• _What to produce_
Repeat the entries that appear below, exactly and in full.

• _Provided entries_
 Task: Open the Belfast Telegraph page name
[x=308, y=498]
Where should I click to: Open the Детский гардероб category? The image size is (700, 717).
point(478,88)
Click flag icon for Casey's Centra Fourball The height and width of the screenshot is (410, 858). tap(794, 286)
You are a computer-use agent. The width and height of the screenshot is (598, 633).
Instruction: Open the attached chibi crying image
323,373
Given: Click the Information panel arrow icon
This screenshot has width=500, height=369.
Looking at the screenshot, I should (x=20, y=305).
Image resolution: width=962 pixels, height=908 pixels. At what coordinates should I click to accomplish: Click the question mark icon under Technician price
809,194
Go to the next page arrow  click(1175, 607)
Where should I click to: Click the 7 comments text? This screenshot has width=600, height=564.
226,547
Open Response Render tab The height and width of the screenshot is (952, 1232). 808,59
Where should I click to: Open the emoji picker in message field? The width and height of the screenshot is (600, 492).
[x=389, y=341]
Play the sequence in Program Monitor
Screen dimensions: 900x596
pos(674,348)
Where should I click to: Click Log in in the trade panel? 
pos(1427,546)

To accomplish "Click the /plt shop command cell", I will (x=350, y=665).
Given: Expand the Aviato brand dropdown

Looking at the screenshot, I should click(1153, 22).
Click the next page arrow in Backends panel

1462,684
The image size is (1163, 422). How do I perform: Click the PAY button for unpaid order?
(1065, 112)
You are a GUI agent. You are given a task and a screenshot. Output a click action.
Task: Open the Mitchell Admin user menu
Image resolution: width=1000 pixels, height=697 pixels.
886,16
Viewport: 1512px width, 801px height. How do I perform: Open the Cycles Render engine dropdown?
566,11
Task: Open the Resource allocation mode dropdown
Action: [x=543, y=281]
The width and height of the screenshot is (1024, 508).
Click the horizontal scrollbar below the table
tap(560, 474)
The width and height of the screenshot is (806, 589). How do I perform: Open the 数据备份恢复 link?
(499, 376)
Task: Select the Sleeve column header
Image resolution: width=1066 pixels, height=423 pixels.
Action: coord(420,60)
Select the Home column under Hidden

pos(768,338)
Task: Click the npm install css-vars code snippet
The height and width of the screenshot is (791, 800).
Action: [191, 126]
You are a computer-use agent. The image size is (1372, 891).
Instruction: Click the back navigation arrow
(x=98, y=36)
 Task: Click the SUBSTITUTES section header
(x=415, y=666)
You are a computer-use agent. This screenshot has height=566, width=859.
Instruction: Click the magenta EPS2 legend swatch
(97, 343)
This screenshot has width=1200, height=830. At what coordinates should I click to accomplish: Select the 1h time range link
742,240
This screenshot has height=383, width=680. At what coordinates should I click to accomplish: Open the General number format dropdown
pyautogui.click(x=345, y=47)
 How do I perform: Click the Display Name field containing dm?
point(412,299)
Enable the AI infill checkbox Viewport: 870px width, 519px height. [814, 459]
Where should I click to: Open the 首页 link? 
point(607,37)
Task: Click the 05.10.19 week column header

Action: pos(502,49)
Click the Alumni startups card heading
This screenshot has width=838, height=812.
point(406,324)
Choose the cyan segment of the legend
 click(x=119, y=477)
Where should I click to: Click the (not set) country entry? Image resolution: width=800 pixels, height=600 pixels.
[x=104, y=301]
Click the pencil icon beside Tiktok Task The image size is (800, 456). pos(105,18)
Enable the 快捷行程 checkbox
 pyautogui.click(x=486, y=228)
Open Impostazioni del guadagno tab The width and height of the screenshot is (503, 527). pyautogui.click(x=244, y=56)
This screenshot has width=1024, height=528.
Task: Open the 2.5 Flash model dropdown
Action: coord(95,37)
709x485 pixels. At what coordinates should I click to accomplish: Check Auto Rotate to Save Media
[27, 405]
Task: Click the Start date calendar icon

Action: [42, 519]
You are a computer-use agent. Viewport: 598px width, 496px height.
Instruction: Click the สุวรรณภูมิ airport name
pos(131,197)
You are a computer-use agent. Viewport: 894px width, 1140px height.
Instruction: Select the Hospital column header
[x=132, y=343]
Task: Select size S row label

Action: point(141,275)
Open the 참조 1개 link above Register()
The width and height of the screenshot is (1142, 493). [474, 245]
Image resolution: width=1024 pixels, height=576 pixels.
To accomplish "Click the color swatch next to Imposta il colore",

• _Solution to the problem_
 Task: Open the Belfast Telegraph page name
[x=308, y=498]
Where should I click to: Open the Детский гардероб category? The image size is (700, 717).
point(478,88)
Click flag icon for Casey's Centra Fourball The height and width of the screenshot is (410, 858). tap(794, 286)
You are a computer-use agent. The width and height of the screenshot is (598, 633).
Instruction: Open the attached chibi crying image
323,373
Given: Click the Information panel arrow icon
This screenshot has width=500, height=369.
Looking at the screenshot, I should (x=20, y=305).
Image resolution: width=962 pixels, height=908 pixels. At what coordinates should I click to accomplish: Click the question mark icon under Technician price
809,194
Go to the next page arrow  click(1175, 607)
Where should I click to: Click the 7 comments text? This screenshot has width=600, height=564.
226,547
Open Response Render tab The height and width of the screenshot is (952, 1232). 808,59
Where should I click to: Open the emoji picker in message field? The width and height of the screenshot is (600, 492).
[x=389, y=341]
Play the sequence in Program Monitor
Screen dimensions: 900x596
pos(674,348)
Where should I click to: Click Log in in the trade panel? 
pos(1427,546)

To accomplish "Click the /plt shop command cell", I will (x=350, y=665).
Given: Expand the Aviato brand dropdown

Looking at the screenshot, I should click(1153, 22).
Click the next page arrow in Backends panel

1462,684
The image size is (1163, 422). How do I perform: Click the PAY button for unpaid order?
(1065, 112)
You are a GUI agent. You are given a task and a screenshot. Output a click action.
Task: Open the Mitchell Admin user menu
Image resolution: width=1000 pixels, height=697 pixels.
886,16
Viewport: 1512px width, 801px height. How do I perform: Open the Cycles Render engine dropdown?
566,11
Task: Open the Resource allocation mode dropdown
Action: [x=543, y=281]
The width and height of the screenshot is (1024, 508).
Click the horizontal scrollbar below the table
tap(560, 474)
The width and height of the screenshot is (806, 589). How do I perform: Open the 数据备份恢复 link?
(499, 376)
Task: Select the Sleeve column header
Image resolution: width=1066 pixels, height=423 pixels.
Action: coord(420,60)
Select the Home column under Hidden

pos(768,338)
Task: Click the npm install css-vars code snippet
The height and width of the screenshot is (791, 800).
Action: [191, 126]
You are a computer-use agent. The image size is (1372, 891).
Instruction: Click the back navigation arrow
(x=98, y=36)
 Task: Click the SUBSTITUTES section header
(x=415, y=666)
You are a computer-use agent. This screenshot has height=566, width=859.
Instruction: Click the magenta EPS2 legend swatch
(97, 343)
This screenshot has width=1200, height=830. At what coordinates should I click to accomplish: Select the 1h time range link
742,240
This screenshot has height=383, width=680. At what coordinates should I click to accomplish: Open the General number format dropdown
pyautogui.click(x=345, y=47)
 How do I perform: Click the Display Name field containing dm?
point(412,299)
Enable the AI infill checkbox Viewport: 870px width, 519px height. [814, 459]
Where should I click to: Open the 首页 link? 
point(607,37)
Task: Click the 05.10.19 week column header

Action: pos(502,49)
Click the Alumni startups card heading
This screenshot has width=838, height=812.
point(406,324)
Choose the cyan segment of the legend
 click(x=119, y=477)
Where should I click to: Click the (not set) country entry? Image resolution: width=800 pixels, height=600 pixels.
[x=104, y=301]
Click the pencil icon beside Tiktok Task The image size is (800, 456). pos(105,18)
Enable the 快捷行程 checkbox
 pyautogui.click(x=486, y=228)
Open Impostazioni del guadagno tab The width and height of the screenshot is (503, 527). pyautogui.click(x=244, y=56)
This screenshot has width=1024, height=528.
Task: Open the 2.5 Flash model dropdown
Action: coord(95,37)
709x485 pixels. At what coordinates should I click to accomplish: Check Auto Rotate to Save Media
[27, 405]
Task: Click the Start date calendar icon

Action: [42, 519]
You are a computer-use agent. Viewport: 598px width, 496px height.
Instruction: Click the สุวรรณภูมิ airport name
pos(131,197)
You are a computer-use agent. Viewport: 894px width, 1140px height.
Instruction: Select the Hospital column header
[x=132, y=343]
Task: Select size S row label

Action: point(141,275)
Open the 참조 1개 link above Register()
The width and height of the screenshot is (1142, 493). [474, 245]
Image resolution: width=1024 pixels, height=576 pixels.
To accomplish "Click the color swatch next to Imposta il colore",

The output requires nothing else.